How a $200 million musical sequel made by a director intent on punishing fans of the original became a box office folly for the ages

Warning: contains spoilers
The new Joker movie has an unfortunate punchline for Warner Bros Pictures. Despite the star presence of Joaquin Phoenix and Lady Gaga and the huge fanbase spawned by Todd Phillips’s original 2019 Joker, sequel Joker: Folie à Deux is proving a flop for the ages, earning a paltry £29 million in its US opening weekend – less than a third of the showing of its predecessor. 
Factoring in a budget estimated at over £150 million and Folie à Deux isn’t a blip – it’s a disaster. But it isn’t just a commercial disappointment. Critics hate it, too. “A come-down that essentially punishes [fans] for enjoying the volatile energy of the first film,” said Time. “Half-baked, halfhearted,” agreed the New York Times. 
The genuine vitriol, however, is from punters who have stumped up to watch the 138-minute disaster, which features many dreary duets between Phoenix’s Arthur Fleck (the Joker) and Gaga’s Harleen Quintzel, aka his comic book sidekick Harley Quinn.
“This was the movie I waited for 5 years? Where the f is the story?” fumed one audience member on IMDB. “What’s the point of making the movie? Good job for making it a musical you made it look like a cartoon movie I just wasted a $20 ticket.” 
Others found Folie à Deux hugely annoying. They were struck by the baffling decision to turn the Joker’s story into a courtroom drama, where, via song, he revisites the events that had put him behind bars in the first place. 
“I’m so irritated.
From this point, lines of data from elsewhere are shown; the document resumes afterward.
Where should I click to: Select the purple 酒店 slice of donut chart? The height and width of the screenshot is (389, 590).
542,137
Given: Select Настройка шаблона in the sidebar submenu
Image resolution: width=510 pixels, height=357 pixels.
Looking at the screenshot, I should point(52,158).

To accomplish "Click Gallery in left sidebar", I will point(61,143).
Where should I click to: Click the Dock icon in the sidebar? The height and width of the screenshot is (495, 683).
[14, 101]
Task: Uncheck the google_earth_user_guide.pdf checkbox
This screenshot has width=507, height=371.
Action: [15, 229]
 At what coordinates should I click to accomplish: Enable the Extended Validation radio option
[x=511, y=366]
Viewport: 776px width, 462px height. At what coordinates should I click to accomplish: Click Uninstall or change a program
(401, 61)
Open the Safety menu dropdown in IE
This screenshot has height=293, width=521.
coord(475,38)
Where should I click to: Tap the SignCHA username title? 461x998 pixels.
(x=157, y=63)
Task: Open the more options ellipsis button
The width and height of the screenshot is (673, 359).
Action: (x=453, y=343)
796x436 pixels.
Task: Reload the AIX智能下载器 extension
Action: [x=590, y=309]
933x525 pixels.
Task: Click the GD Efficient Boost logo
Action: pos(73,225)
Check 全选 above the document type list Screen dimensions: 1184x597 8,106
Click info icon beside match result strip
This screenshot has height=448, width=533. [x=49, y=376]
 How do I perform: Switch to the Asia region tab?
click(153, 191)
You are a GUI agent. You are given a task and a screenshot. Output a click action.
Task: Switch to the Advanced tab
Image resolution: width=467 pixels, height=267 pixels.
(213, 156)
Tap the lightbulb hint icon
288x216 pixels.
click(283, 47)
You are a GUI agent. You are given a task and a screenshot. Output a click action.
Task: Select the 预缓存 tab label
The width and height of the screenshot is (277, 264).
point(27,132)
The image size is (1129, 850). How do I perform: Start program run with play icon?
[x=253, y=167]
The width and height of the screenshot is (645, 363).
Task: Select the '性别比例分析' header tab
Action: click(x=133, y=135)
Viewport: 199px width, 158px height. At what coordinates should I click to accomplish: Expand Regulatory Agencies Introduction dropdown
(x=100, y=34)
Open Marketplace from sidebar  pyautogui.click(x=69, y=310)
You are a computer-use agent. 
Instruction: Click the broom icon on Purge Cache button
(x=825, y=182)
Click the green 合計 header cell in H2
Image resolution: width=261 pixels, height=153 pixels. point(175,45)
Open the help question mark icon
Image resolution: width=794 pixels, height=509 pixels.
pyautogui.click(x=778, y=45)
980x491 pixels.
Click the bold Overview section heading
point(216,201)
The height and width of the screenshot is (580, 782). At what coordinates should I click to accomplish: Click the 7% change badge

Joker was a gritty, intense psychological thriller that explored complex themes of mental illness and societal breakdown. It was a raw, dark film that didn’t need gimmicks or unnecessary changes to make a statement. So WHY in the world would anyone think it’s a good idea to turn Joker 2 into a musical?” There are reports of cinemagoers walking out after the songs.
Fuelled by Phoenix’s chilling performance as the deranged Fleck and by Phillips’s stylish repackaging of the Seventies nihilism of Martin Scorsese’s King of Comedy and Taxi Driver, 2019’s Joker felt like the opening of a new chapter of superhero cinema. It was a superhero movie that existed in opposition to the shiny, shallow optimism of the then-ascendant Marvel Universe. A kick in the shins rather than a quip and a smile.
Yet it was as divisive as it was boundary-breaking. Naysayers decried Joker as stoking the fantasies of “incel” fanboys who, it was feared, would go too far in identifying with the Arthur’s violent social awkwardness. 
At the time, Phillips pushed back against such claims, saying that if isolated young men were a threat to society, it was better to face up to that and explore it rather than pretend the problem didn’t exist. He didn’t see the Joker as glorifying incel culture as much as highlighting it as an issue that needed to be acknowledged. 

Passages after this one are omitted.